Source code for geostep.power

import warnings
from typing import List, Optional

import numpy as np
import pandas as pd
from joblib import Parallel, delayed  # type: ignore
from scipy.stats import ttest_ind

from .logger import logger

# Suppress warnings from t-test with constant data, which can occur in simulations
warnings.filterwarnings("ignore", category=RuntimeWarning)


def _single_simulation(
    historical_data: pd.DataFrame,
    geo_col: str,
    date_col: str,
    kpi_col: str,
    effect_size: float,
    test_weeks: int,
    pre_period_weeks: int,
    alpha: float,
) -> Optional[bool]:
    """
    Performs a single iteration of a power simulation.
    Internal helper function.
    """
    unique_dates = np.sort(historical_data[date_col].unique())
    max_start_date_index = len(unique_dates) - (test_weeks + pre_period_weeks)

    if max_start_date_index < 0:
        return None  # Not enough data for this duration

    start_date_index = np.random.randint(0, max_start_date_index)
    start_date = unique_dates[start_date_index]
    pre_period_start = unique_dates[start_date_index - pre_period_weeks]
    test_period_end = unique_dates[start_date_index + test_weeks]

    pre_data = historical_data[
        (historical_data[date_col] >= pre_period_start)
        & (historical_data[date_col] < start_date)
    ].copy()
    test_data = historical_data[
        (historical_data[date_col] >= start_date)
        & (historical_data[date_col] < test_period_end)
    ].copy()

    unique_geos = historical_data[geo_col].unique()
    treatment_geos = np.random.choice(unique_geos, len(unique_geos) // 2, replace=False)
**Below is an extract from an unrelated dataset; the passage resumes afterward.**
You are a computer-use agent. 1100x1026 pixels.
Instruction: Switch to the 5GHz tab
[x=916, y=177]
    pre_avg = pre_data.groupby(geo_col)[kpi_col].mean().reset_index(name="pre_avg")
    test_avg = test_data.groupby(geo_col)[kpi_col].mean().reset_index(name="test_avg")
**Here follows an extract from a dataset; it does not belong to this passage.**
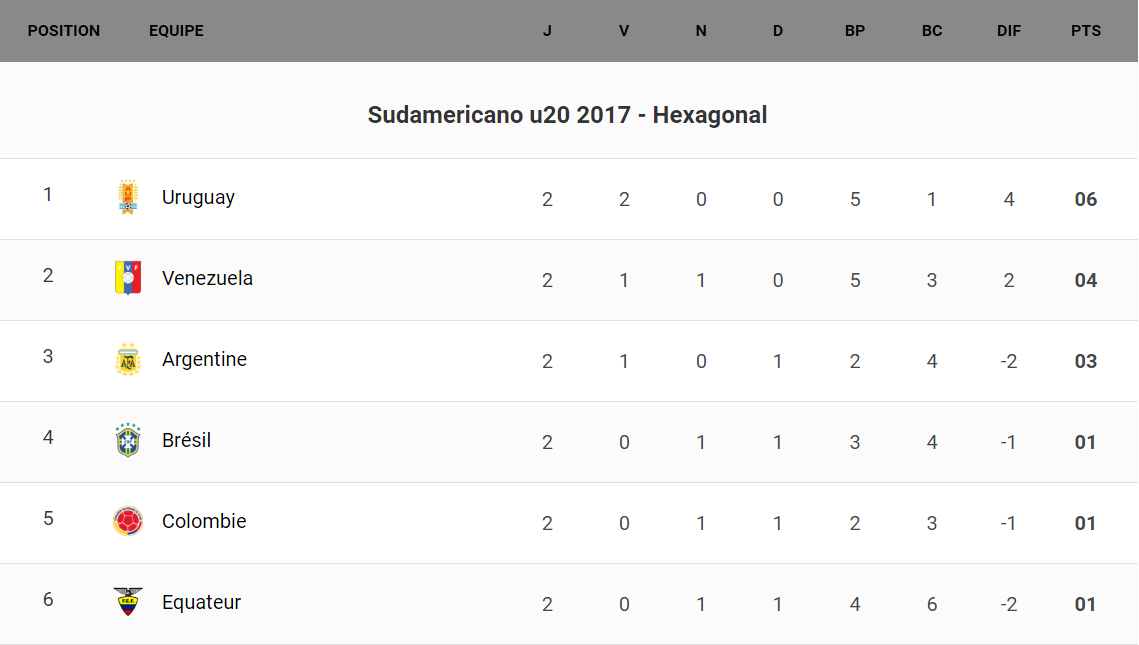
Task: Click the Brésil CBF crest icon
Action: tap(127, 440)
    if pre_avg.empty or test_avg.empty:
        return None

    merged = pd.merge(pre_avg, test_avg, on=geo_col, how="inner")
    if merged.empty:
        return None

    merged["group"] = merged[geo_col].apply(
        lambda x: "Treatment" if x in treatment_geos else "Control"
    )

    # Ensure both groups are present before applying lift
    if (
        "Treatment" not in merged["group"].unique()
        or "Control" not in merged["group"].unique()
    ):
        return None

    merged.loc[merged["group"] == "Treatment", "test_avg"] *= 1 + effect_size

    merged["lift"] = (merged["test_avg"] / merged["pre_avg"]) - 1

    t_vals = merged[merged["group"] == "Treatment"]["lift"].dropna()
    c_vals = merged[merged["group"] == "Control"]["lift"].dropna()

    if len(t_vals) < 2 or len(c_vals) < 2:
        return None

    _, p_val = ttest_ind(t_vals, c_vals, equal_var=False)
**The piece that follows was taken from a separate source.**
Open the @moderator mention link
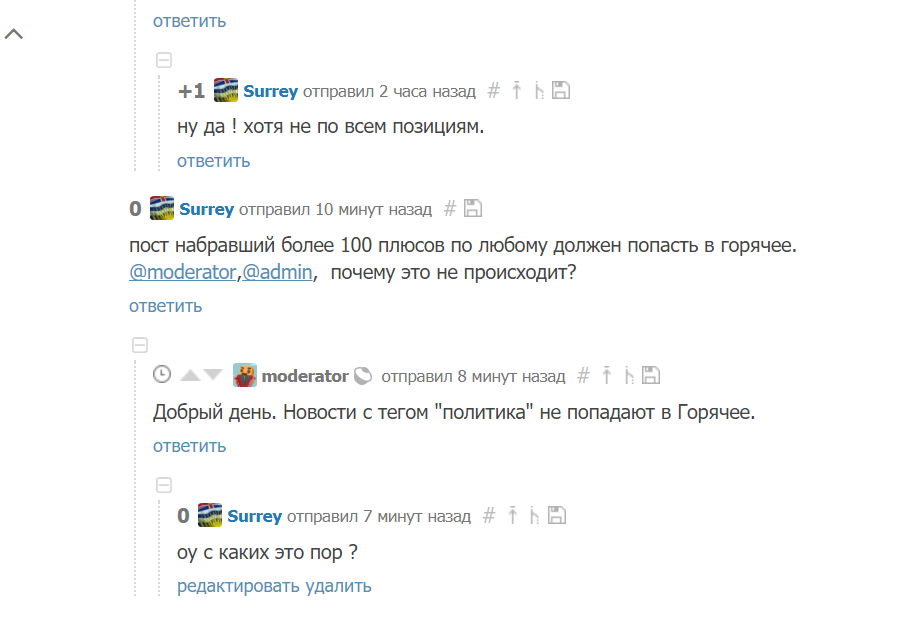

    return bool(p_val < alpha)



[docs]
def run_power_analysis(
    historical_data: pd.DataFrame,
    geo_col: str,
    date_col: str,
    kpi_col: str,
    effect_sizes: List[float] = [0.01, 0.02, 0.03, 0.05],
    test_weeks_list: List[int] = [4, 6, 8, 10, 12],
    pre_period_weeks: int = 8,
    n_sims: int = 500,
    alpha: float = 0.05,
) -> pd.DataFrame:
    """
    Runs a full power analysis using historical data to determine the
    probability of detecting a given effect size.

    Parameters
    ----------
    historical_data : pd.DataFrame
        DataFrame with historical data. Must contain geo, date, and KPI columns.
    geo_col : str
        Name of the geographic identifier column.
    date_col : str
        Name of the date column. Should be weekly or daily.
    kpi_col : str
        Name of the Key Performance Indicator column to be measured.
    effect_sizes : list of float, optional
        A list of effect sizes (e.g., 0.03 for 3% lift) to simulate.
    test_weeks_list : list of int, optional
        A list of test durations (in weeks) to simulate.
    pre_period_weeks : int, optional
        The number of weeks to use for the pre-period baseline.
    n_sims : int, optional
        The number of simulations to run for each scenario. Higher is more accurate
        but slower.
    alpha : float, optional
        The significance level for the test (Type I error rate).

    Returns
    -------
    pd.DataFrame
        A DataFrame summarizing the statistical power for each combination
        of effect size and test duration.
    """
    historical_data[date_col] = pd.to_datetime(historical_data[date_col])

    results = []
    for effect in effect_sizes:
        for weeks in test_weeks_list:
            sim_results = Parallel(n_jobs=-1)(
                delayed(_single_simulation)(
                    historical_data,
                    geo_col,
                    date_col,
                    kpi_col,
                    effect,
                    weeks,
                    pre_period_weeks,
                    alpha,
                )
                for _ in range(n_sims)
            )

            valid_results = [res for res in sim_results if res is not None]
            power = np.mean(valid_results) if valid_results else 0

            results.append({"effect_size": effect, "test_weeks": weeks, "power": power})
            logger.info(
                f"Finished: Effect Size={effect*100:.1f}%, Test Weeks={weeks}, "
                f"Power={power:.2f}"
            )

    return pd.DataFrame(results)